◆ TASK ◆
When you transcribe the records that follow, reproduce each line exactly as given.

◆ SUPPLIED ENTRIES ◆
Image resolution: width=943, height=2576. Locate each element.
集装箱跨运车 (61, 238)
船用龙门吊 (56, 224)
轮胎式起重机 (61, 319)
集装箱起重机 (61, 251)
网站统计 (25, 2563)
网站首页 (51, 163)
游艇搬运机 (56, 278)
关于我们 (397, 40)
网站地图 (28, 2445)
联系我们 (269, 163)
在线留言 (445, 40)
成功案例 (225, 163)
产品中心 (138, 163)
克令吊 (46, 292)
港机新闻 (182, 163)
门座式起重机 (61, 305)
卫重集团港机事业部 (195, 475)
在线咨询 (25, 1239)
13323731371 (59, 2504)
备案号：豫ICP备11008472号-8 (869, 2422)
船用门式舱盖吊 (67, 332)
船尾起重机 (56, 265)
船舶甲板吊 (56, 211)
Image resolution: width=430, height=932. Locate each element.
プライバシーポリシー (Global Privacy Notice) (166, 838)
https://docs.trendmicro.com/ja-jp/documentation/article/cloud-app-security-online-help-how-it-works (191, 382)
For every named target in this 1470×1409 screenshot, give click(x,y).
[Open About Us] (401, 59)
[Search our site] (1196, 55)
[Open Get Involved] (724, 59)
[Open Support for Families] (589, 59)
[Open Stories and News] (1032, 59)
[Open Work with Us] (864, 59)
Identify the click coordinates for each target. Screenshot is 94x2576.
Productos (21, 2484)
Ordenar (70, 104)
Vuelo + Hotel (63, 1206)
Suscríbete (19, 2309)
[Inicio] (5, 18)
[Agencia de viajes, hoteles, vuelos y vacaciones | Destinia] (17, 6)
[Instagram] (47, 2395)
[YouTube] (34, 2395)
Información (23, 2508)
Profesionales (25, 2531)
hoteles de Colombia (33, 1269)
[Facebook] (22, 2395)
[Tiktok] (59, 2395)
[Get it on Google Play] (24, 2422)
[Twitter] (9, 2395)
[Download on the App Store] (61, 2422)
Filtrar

◆ RESULT ◆
Image resolution: width=943, height=2576. Locate each element.
集装箱跨运车 (61, 238)
船用龙门吊 (56, 224)
轮胎式起重机 (61, 319)
集装箱起重机 (61, 251)
网站统计 (25, 2563)
网站首页 (51, 163)
游艇搬运机 (56, 278)
关于我们 (397, 40)
网站地图 (28, 2445)
联系我们 (269, 163)
在线留言 (445, 40)
成功案例 (225, 163)
产品中心 (138, 163)
克令吊 (46, 292)
港机新闻 (182, 163)
门座式起重机 (61, 305)
卫重集团港机事业部 (195, 475)
在线咨询 (25, 1239)
13323731371 (59, 2504)
备案号：豫ICP备11008472号-8 (869, 2422)
船用门式舱盖吊 (67, 332)
船尾起重机 (56, 265)
船舶甲板吊 (56, 211)
Image resolution: width=430, height=932. Locate each element.
プライバシーポリシー (Global Privacy Notice) (166, 838)
https://docs.trendmicro.com/ja-jp/documentation/article/cloud-app-security-online-help-how-it-works (191, 382)
For every named target in this 1470×1409 screenshot, give click(x,y).
[Open About Us] (401, 59)
[Search our site] (1196, 55)
[Open Get Involved] (724, 59)
[Open Support for Families] (589, 59)
[Open Stories and News] (1032, 59)
[Open Work with Us] (864, 59)
Identify the click coordinates for each target. Screenshot is 94x2576.
Productos (21, 2484)
Ordenar (70, 104)
Vuelo + Hotel (63, 1206)
Suscríbete (19, 2309)
[Inicio] (5, 18)
[Agencia de viajes, hoteles, vuelos y vacaciones | Destinia] (17, 6)
[Instagram] (47, 2395)
[YouTube] (34, 2395)
Información (23, 2508)
Profesionales (25, 2531)
hoteles de Colombia (33, 1269)
[Facebook] (22, 2395)
[Tiktok] (59, 2395)
[Get it on Google Play] (24, 2422)
[Twitter] (9, 2395)
[Download on the App Store] (61, 2422)
Filtrar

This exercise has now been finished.